_WHAT NEEDS TO BE DONE:_ Copy the data entries word for word, from the first line of the data entries through the line containing "The height and width of the screenshot is (728, 2464).".

___ PROVIDED INFORMATION

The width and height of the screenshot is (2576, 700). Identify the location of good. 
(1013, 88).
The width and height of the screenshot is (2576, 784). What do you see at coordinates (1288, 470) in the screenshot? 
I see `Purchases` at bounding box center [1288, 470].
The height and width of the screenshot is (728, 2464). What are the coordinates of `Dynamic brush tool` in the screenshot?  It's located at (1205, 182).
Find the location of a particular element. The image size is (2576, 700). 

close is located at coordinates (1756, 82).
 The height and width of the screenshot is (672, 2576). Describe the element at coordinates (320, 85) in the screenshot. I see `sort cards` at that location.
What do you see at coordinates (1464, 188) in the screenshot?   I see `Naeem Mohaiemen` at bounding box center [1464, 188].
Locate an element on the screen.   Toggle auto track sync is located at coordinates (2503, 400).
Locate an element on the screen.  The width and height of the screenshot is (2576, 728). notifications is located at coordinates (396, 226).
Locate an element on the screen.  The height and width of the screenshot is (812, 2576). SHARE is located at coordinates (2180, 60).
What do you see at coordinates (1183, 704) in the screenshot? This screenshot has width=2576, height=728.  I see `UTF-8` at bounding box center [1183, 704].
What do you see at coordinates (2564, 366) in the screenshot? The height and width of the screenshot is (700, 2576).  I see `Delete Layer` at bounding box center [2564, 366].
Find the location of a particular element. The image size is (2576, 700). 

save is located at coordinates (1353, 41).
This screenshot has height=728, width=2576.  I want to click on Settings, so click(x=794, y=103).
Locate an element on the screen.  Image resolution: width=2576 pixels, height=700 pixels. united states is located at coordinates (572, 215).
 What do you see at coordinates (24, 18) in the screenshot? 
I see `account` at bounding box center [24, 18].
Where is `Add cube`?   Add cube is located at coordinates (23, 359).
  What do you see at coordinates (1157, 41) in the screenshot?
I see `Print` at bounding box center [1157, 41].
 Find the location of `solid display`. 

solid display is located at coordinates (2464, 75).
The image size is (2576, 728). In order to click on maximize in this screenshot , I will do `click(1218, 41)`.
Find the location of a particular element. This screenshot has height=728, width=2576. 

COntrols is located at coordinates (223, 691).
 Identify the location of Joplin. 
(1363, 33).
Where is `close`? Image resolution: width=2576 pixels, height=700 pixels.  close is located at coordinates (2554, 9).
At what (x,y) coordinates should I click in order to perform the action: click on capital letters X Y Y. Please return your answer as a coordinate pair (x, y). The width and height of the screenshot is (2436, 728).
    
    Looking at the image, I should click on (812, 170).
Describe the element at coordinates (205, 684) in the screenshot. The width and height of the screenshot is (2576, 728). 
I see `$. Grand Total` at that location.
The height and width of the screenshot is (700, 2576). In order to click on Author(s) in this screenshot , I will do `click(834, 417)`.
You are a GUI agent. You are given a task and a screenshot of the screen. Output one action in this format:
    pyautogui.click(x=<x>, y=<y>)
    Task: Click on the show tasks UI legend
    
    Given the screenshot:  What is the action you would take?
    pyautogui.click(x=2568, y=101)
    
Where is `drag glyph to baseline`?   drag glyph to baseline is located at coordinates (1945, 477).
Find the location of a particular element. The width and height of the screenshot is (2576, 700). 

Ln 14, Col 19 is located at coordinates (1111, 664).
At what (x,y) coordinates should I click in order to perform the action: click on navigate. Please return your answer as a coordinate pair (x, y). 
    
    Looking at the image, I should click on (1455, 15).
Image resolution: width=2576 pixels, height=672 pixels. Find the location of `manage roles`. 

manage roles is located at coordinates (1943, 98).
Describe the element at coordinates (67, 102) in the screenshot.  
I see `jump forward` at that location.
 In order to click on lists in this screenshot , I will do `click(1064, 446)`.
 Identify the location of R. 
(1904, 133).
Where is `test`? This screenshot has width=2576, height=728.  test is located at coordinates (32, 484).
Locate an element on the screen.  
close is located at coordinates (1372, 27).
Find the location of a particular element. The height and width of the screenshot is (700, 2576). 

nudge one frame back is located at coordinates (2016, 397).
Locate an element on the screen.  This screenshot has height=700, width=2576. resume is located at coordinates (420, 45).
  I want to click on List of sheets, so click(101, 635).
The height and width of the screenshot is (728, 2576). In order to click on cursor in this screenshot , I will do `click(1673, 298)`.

______

_WORKED SOLUTION:_
The width and height of the screenshot is (2576, 700). Identify the location of good. 
(1013, 88).
The width and height of the screenshot is (2576, 784). What do you see at coordinates (1288, 470) in the screenshot? 
I see `Purchases` at bounding box center [1288, 470].
The height and width of the screenshot is (728, 2464). What are the coordinates of `Dynamic brush tool` in the screenshot?  It's located at (1205, 182).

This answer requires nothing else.